**Aim**
Starting at the top of the records and stopping after the line that contains "click(236, 77)", write those lines out again in full, requests included. Multiply every coordinate in the answers by 0.9 and round to whole numbers, with halves rounding up.

**Data for this exercise**
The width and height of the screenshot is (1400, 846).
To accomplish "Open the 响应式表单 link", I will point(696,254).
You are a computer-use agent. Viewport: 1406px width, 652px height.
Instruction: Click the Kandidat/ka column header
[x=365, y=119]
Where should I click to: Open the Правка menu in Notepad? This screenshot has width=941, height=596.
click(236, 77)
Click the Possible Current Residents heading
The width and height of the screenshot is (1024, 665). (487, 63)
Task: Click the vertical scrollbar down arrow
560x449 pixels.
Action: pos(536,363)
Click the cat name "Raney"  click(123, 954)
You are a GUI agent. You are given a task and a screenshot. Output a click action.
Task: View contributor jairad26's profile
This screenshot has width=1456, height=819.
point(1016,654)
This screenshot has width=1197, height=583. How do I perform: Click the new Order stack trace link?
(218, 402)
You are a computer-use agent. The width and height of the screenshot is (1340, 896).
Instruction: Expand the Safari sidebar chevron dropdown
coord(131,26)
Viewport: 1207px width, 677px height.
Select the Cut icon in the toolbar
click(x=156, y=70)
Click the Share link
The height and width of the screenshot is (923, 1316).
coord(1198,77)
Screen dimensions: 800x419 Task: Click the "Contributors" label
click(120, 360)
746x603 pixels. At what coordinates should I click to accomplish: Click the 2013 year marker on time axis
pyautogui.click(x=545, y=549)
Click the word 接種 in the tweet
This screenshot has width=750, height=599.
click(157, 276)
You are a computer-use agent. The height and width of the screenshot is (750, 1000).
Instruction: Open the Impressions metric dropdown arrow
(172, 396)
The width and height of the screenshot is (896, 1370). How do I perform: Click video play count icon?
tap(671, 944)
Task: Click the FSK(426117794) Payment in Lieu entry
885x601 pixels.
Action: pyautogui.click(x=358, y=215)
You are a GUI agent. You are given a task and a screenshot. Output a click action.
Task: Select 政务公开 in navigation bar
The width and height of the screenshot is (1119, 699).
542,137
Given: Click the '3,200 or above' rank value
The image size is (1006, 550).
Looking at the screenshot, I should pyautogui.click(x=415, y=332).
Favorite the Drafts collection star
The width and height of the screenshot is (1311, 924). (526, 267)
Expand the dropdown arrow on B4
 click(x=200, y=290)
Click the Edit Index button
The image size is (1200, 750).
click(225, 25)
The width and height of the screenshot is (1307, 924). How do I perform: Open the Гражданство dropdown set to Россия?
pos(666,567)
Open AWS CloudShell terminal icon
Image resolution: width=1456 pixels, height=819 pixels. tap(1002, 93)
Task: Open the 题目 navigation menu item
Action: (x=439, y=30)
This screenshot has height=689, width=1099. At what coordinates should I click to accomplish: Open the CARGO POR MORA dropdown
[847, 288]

**Complete response**
The width and height of the screenshot is (1400, 846).
To accomplish "Open the 响应式表单 link", I will point(626,229).
You are a computer-use agent. Viewport: 1406px width, 652px height.
Instruction: Click the Kandidat/ka column header
[x=329, y=107]
Where should I click to: Open the Правка menu in Notepad? This screenshot has width=941, height=596.
click(212, 69)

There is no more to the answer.